The developments that the Ilitches have built seem stuck in that Detroit mentality dating back to the 70's that big projects will save the city. But neither casinos nor Comerica Park – while assets to the city in their ways – have had any real impact leading to urban revitalization. At the end of the day, like the Renaissance Center, they are so big they are self-contained, and they actually serve to reduce the vitality of the areas around them.

Over the last decade projects have happened all over downtown without a rustle from the Ilitch camp. And Olympia Development has lost not only Atanas Ilitch, the preservationist of the family, to other projects but his replacement Eric Larsen to Bedrock Real Estate earlier this year. You have to imagine it's frustrating to be a developer working for a development company that doesn't develop.
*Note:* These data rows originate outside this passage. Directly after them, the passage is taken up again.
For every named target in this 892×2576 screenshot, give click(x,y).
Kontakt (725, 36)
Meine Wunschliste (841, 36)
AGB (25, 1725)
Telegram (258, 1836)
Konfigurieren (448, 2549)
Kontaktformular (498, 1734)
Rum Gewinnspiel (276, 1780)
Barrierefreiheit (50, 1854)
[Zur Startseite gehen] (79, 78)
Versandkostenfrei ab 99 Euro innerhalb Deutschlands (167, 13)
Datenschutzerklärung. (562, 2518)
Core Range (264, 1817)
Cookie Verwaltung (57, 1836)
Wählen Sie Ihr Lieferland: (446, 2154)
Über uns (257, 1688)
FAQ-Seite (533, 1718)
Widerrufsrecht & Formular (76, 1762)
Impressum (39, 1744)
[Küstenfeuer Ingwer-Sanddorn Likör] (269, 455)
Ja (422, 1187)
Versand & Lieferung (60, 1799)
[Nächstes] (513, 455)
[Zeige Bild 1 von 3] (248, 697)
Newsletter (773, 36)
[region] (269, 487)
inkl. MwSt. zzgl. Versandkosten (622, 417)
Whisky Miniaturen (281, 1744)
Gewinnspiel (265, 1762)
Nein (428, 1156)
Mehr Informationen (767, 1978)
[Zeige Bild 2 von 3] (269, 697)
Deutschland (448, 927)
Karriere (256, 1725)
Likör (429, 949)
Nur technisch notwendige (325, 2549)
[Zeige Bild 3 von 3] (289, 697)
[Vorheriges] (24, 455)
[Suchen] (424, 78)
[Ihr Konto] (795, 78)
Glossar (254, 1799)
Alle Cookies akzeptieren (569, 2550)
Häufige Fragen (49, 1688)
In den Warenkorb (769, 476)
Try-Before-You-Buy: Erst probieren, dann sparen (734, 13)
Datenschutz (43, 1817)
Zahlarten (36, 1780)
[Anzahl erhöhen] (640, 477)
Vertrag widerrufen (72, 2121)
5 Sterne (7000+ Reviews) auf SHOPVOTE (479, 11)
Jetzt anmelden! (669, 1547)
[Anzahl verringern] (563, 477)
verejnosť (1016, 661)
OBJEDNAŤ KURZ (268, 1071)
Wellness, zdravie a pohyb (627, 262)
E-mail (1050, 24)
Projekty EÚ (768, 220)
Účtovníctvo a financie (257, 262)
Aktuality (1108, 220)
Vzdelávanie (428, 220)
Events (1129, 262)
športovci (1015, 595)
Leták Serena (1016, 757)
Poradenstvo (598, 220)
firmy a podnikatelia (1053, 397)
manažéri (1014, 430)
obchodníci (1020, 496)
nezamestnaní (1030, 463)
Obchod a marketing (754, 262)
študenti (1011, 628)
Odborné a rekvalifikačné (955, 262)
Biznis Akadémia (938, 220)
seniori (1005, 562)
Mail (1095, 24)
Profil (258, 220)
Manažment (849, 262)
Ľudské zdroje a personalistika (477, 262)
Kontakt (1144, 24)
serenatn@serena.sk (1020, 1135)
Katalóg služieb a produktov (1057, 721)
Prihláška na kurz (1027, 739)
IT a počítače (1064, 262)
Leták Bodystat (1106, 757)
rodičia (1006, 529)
Comparisons to Dan Gilbert make the Ilitch operation look particularly bad. Despite a hyperactive PR machine and some questionable aesthetics, Gilbert is building something out of little blocks. He's not waiting until he owns all of downtown; he's activating the parts he has and connecting it as it happens. It's frenetic, and it feels a little forced, but it's full of life. I've been critical about elements of their direction for downtown, but placing them next to the Ilitches makes me feel like they are development geniuses.

Ultimately, this all leads me to the conclusion that the Ilitch camp isn't actually particularly driven to rebuild Detroit. But the new hockey arena, THAT is something they are driven to build.

It shouldn't be long now before they reveal plans for some kind of arena/entertainment complex. Maybe it will even include retail or residential, as they've announced. But along with these plans you should also watch for the public funding ask – as you may have read it's already in the works.

I'm not arguing the merits of public funding for sports venues. But I am saying this time, maybe Detroit should get a little full-time urban vitality out of the bargain. .

The smart money is on the arena being built north of I-75, which leaves a lot of vacant land south of the freeway. If the Ilitches want public financing, they should turn over the remaining vacant land to an entity such as the Detroit Economic Growth Corp so it can be slated for real development. Otherwise I think we all know we can expect another decade or two of gravel parking lots.

The fact of the matter is that the Ilitch family is no longer the only game in town. Oh sure, it was fun while it lasted, having a single real estate dynasty to obsess over. But Gilbert and other downtown players have upped the ante, and we've finally begun to learn that there are alternatives out there. At long last Detroit is learning to expect more - a lesson it should have learned a long time ago.